DO THIS:
In the Chinatown account below, what did the writer ask a waitress in Chinese?

SOURCE EXTRACT:
Saturday afternoon I met the Pu Danni (arriving late, as is my wont) and we went down to Chinatown, sadly Tina-less, in search of dim sum. If Tina had been going there probably would have been a plan and a specific place and an address and a knowledge of how to get there, but since there was no Tina we had none of these things, and we even had a little trouble finding the main body of Chinatown. After lots of walking down random roads in our quest for delicious dim sum, we finally ran into a big map of Chinatown that pointed us to the right neighborhood, where there was a place that said 'DIM SUM' in neon lights. That was a big clue. We didn't ever even look at the name of the restaurant, just went in and ate delicious foods off carts, and, in one of my proudest moments, I asked a waitress where the bathroom was IN CHINESE! And she understood me! And answered back in Chinese, and I understood, and it was awesome. Now if only I can make that happen like 8 zillion more times, in a couple weeks...I have my doubts, but whatevs. For now I shall feel triumphant! Hen hao! Gua huzi! Wo jieshao yixiar!

DATASET EXTRACT:
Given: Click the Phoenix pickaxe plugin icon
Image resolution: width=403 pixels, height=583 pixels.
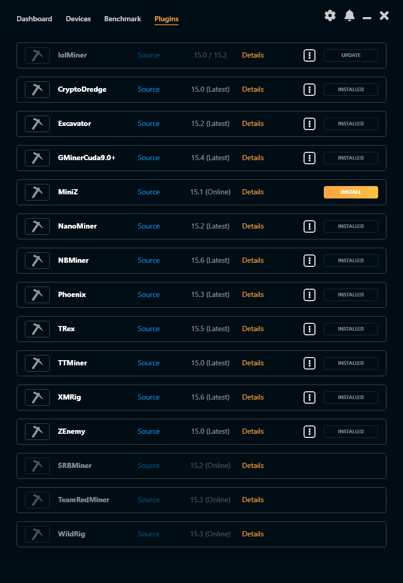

ANSWER BELOW:
Where the bathroom was.